4qA D4Z4 Methylation Test as a Valuable Complement for Differential Diagnosis in Patients with a Facioscapulohumeral Muscular Dystrophy–Like Phenotype

Abstract

Facioscapulohumeral muscular dystrophy (FSHD) is caused by pleiotropic contractions of the D4Z4 repeat array on chromosome 4q35 (FSHD1) or by mutations in repressive chromatin regulators of the D4Z4 loci (FSHD2), both resulting in epigenetic dysregulation at the D4Z4 array. DNA methylation of the D4Z4 repeat array has been proposed for diagnosis and prognosis of FSHD disease severity; however, further validation in larger populations is needed. Two hundred forty-seven clinically suspected FSHD cases were retrospectively analyzed with D4Z4 analysis by optical genome mapping or molecular combing and tested the DNA methylation levels for 75 patients and 49 healthy controls. A D4Z4 repeat length–dependent nonlinear increase was observed in both distal and global D4Z4 methylation levels. Distal D4Z4 methylation levels identified patients with FSHD1 with a sensitivity of 100% and a specificity of 97.96% at a cutoff value of 39.66% compared with controls.

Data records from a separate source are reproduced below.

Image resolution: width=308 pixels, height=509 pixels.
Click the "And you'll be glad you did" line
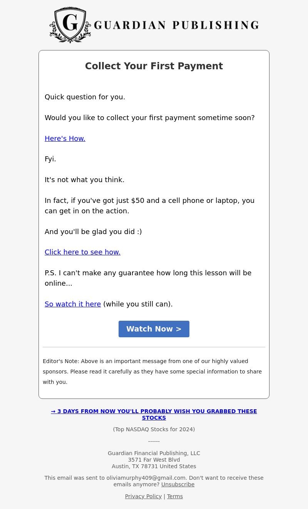click(93, 232)
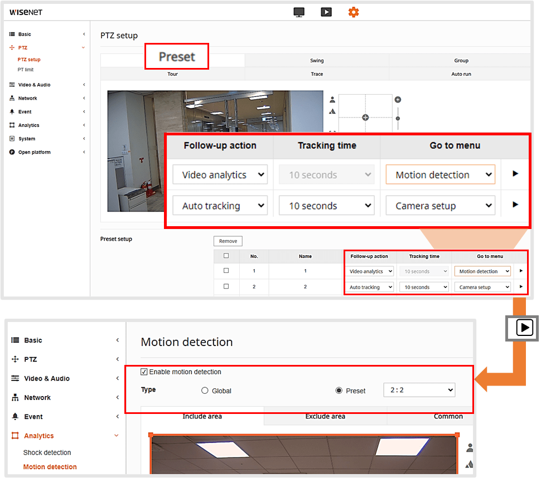Image resolution: width=546 pixels, height=478 pixels.
Task: Open the Tracking time 10 seconds dropdown
Action: coord(326,205)
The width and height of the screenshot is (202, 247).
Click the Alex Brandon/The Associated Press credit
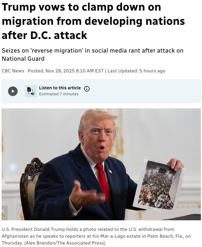(x=65, y=243)
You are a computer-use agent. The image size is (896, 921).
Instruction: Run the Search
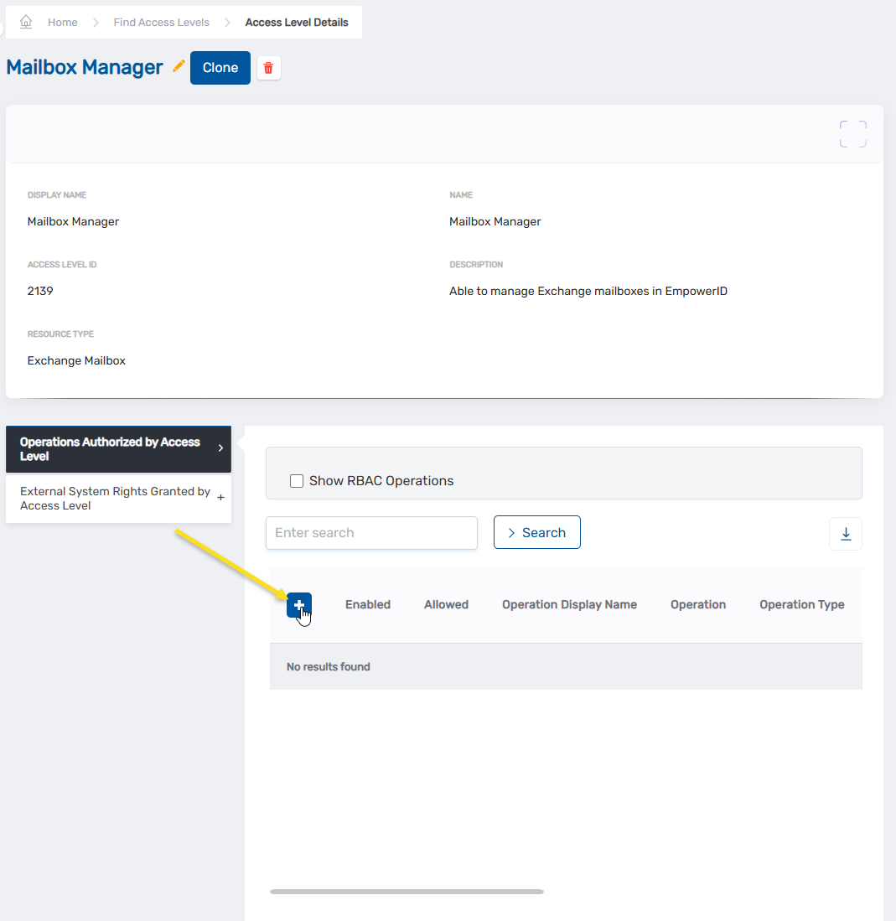(536, 532)
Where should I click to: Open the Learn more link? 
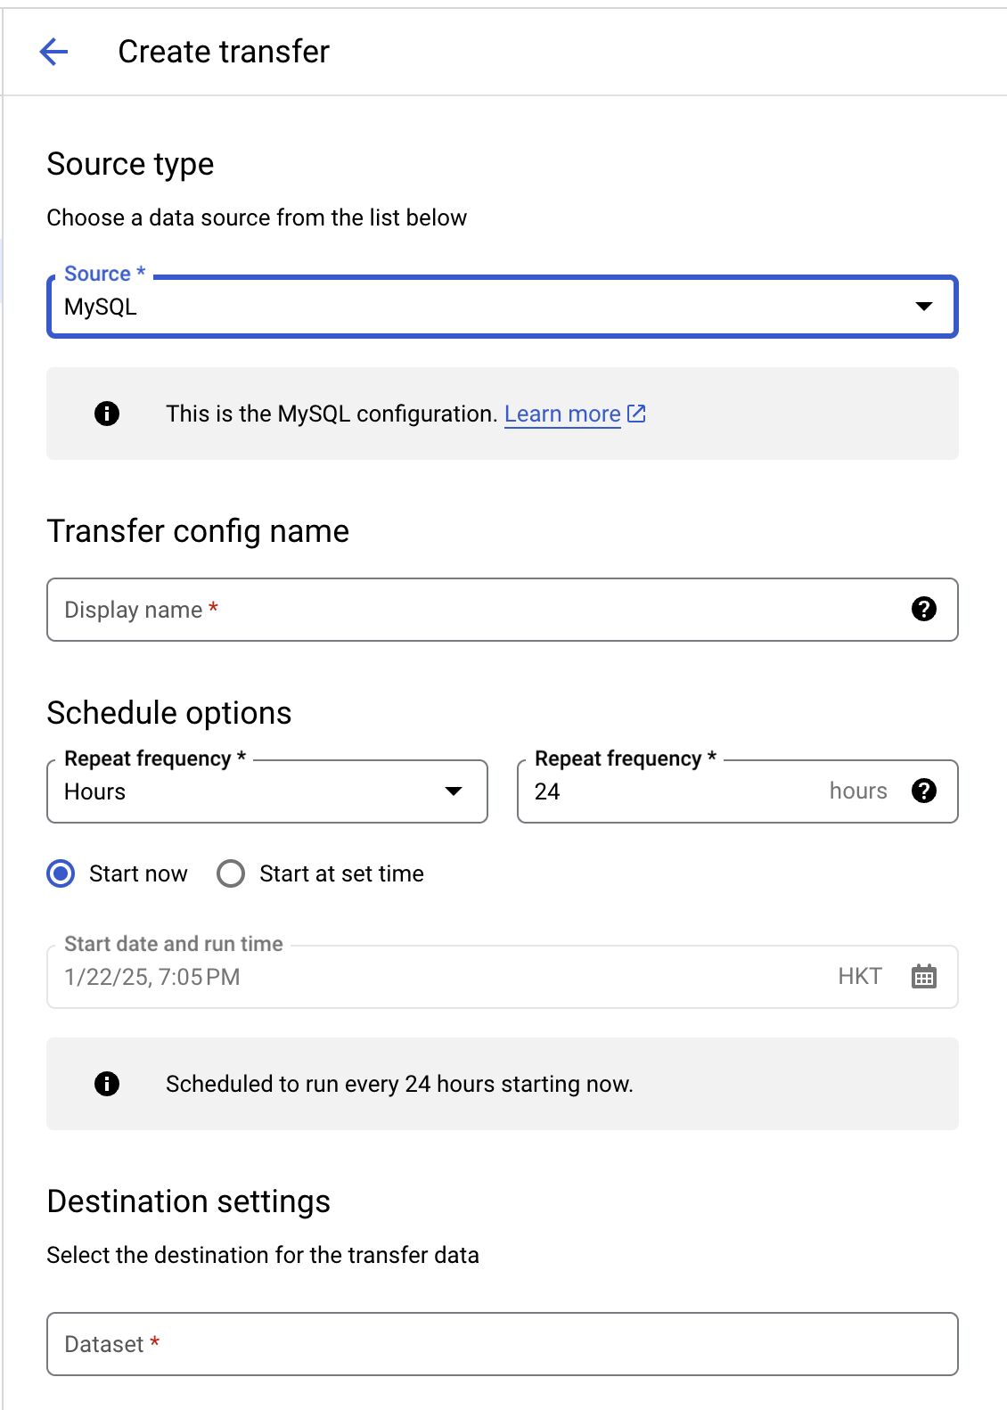point(562,414)
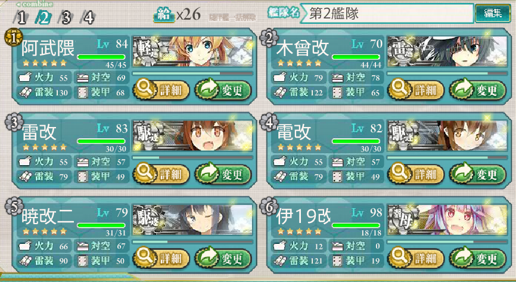
Task: Click 変更 to swap out 木曾改
Action: tap(478, 89)
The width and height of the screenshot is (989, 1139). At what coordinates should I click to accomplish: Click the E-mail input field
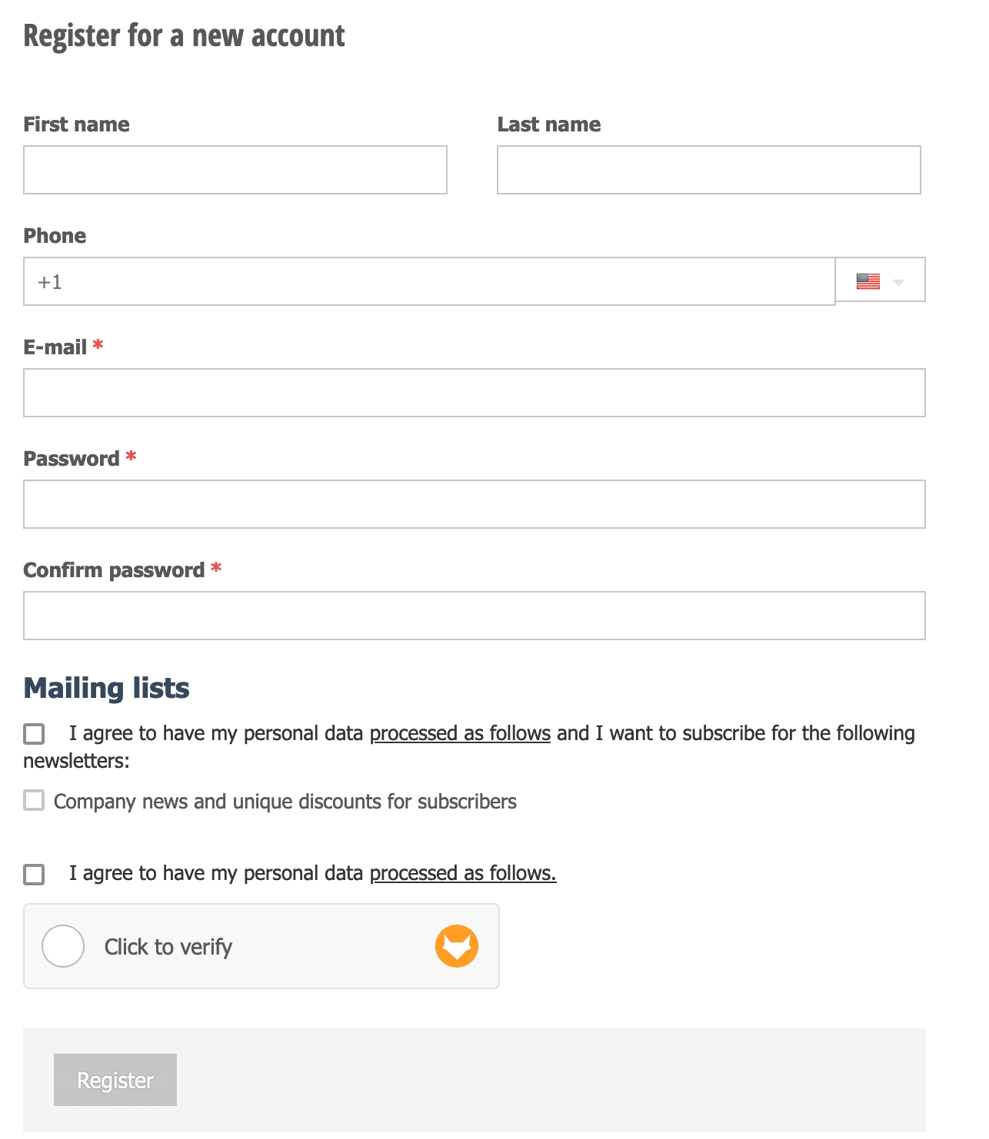point(475,393)
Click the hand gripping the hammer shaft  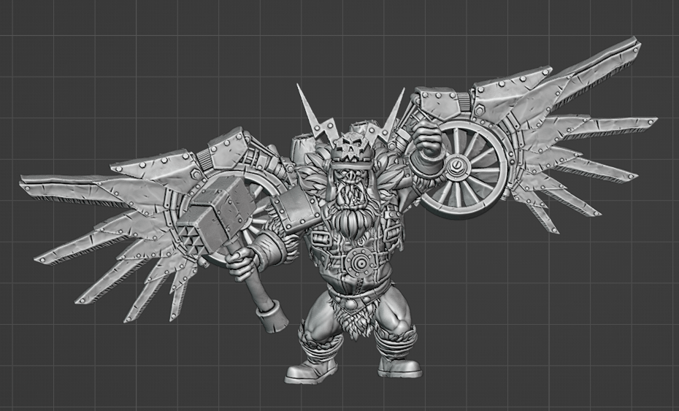pyautogui.click(x=241, y=261)
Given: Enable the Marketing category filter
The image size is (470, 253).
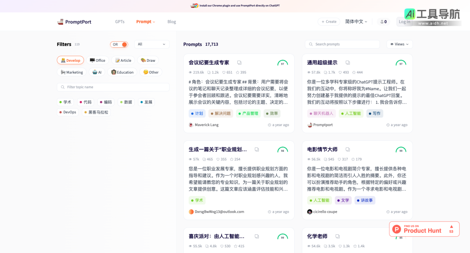Looking at the screenshot, I should 71,72.
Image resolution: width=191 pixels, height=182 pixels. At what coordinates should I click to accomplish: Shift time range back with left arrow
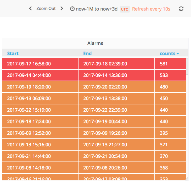tap(30, 9)
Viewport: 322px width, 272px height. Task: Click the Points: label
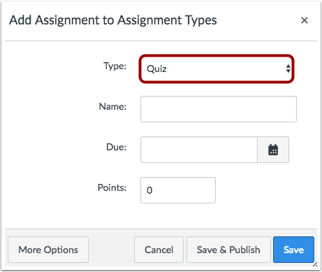click(112, 187)
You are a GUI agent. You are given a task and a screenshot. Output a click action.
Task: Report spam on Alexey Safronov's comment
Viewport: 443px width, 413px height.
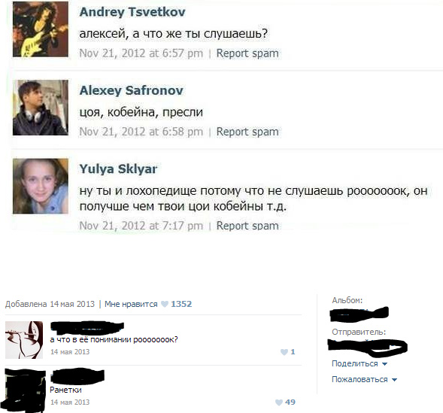pos(247,132)
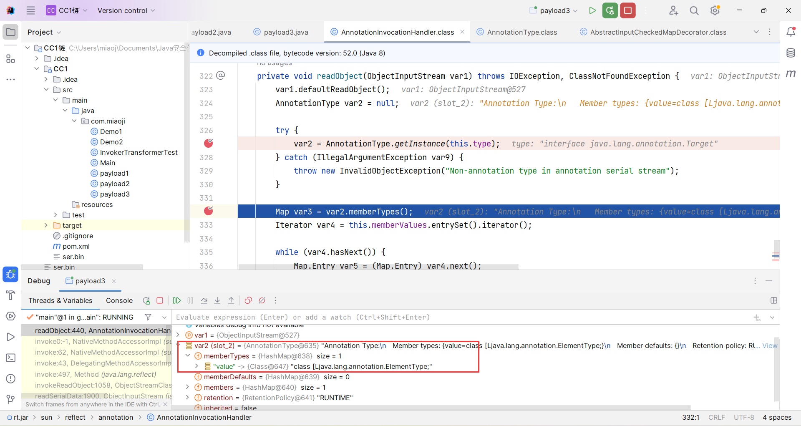Stop the running payload3 debug session
The height and width of the screenshot is (426, 801).
click(627, 10)
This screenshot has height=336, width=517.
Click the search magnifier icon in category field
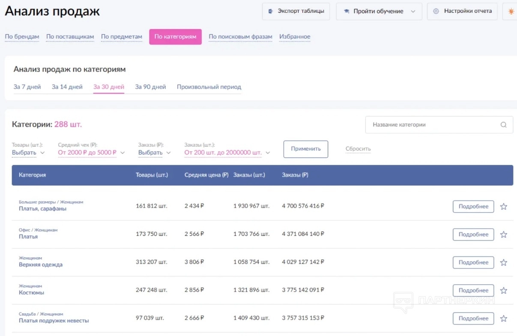[503, 125]
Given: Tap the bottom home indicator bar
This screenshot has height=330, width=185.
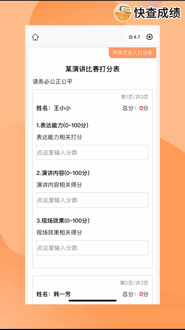Looking at the screenshot, I should 93,301.
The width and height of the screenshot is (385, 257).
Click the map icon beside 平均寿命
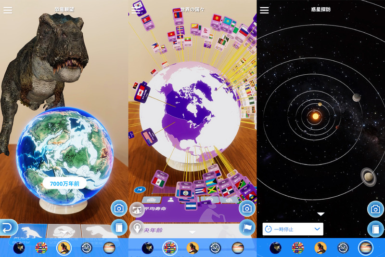tap(137, 209)
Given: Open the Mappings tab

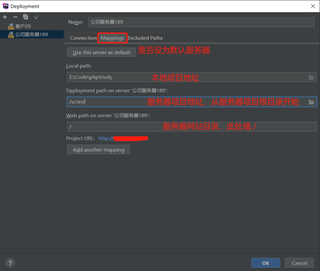Looking at the screenshot, I should coord(113,38).
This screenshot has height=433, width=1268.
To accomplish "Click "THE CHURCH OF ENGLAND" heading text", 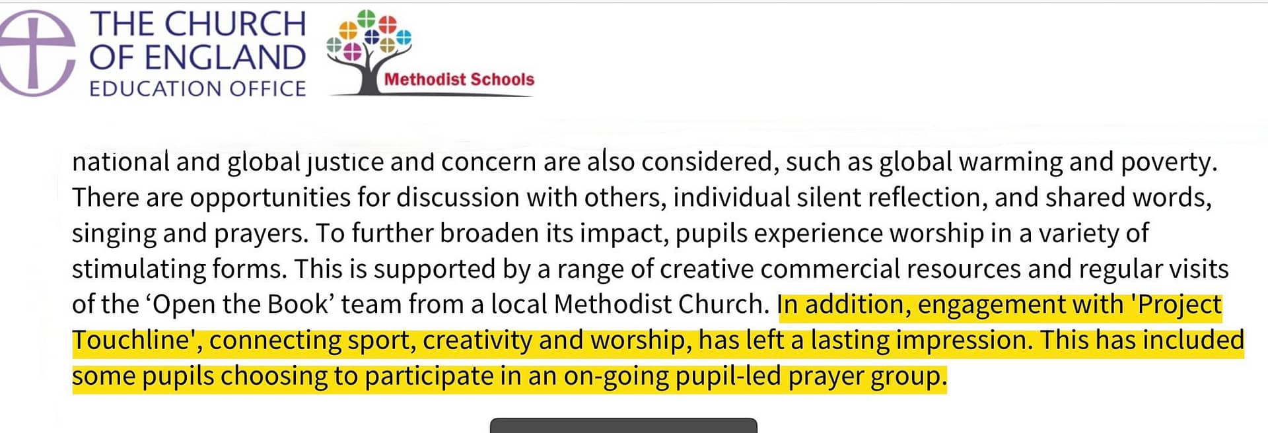I will pos(197,41).
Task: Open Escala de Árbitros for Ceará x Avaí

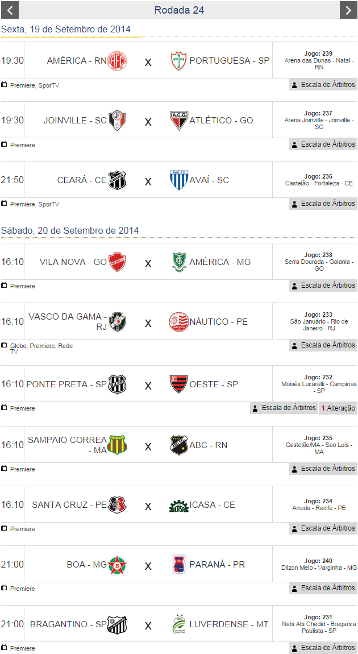Action: coord(323,204)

Distal FSHD1-like hypomethylation was also observed in one subject carrying a special D4Z4 rearrangement, resulting in a proximal contracted array. Clinically, distal methylation levels demonstrated a strong correlation with the age-corrected clinical severity score and onset age. Mediation analysis revealed that the influence of distal methylation on age-corrected clinical severity score was partially mediated by onset age. This study further confirms the distal 4qA D4Z4 methylation analysis as a valuable complement for differential diagnosis in patients with suspected FSHD, including those with complex structural variants.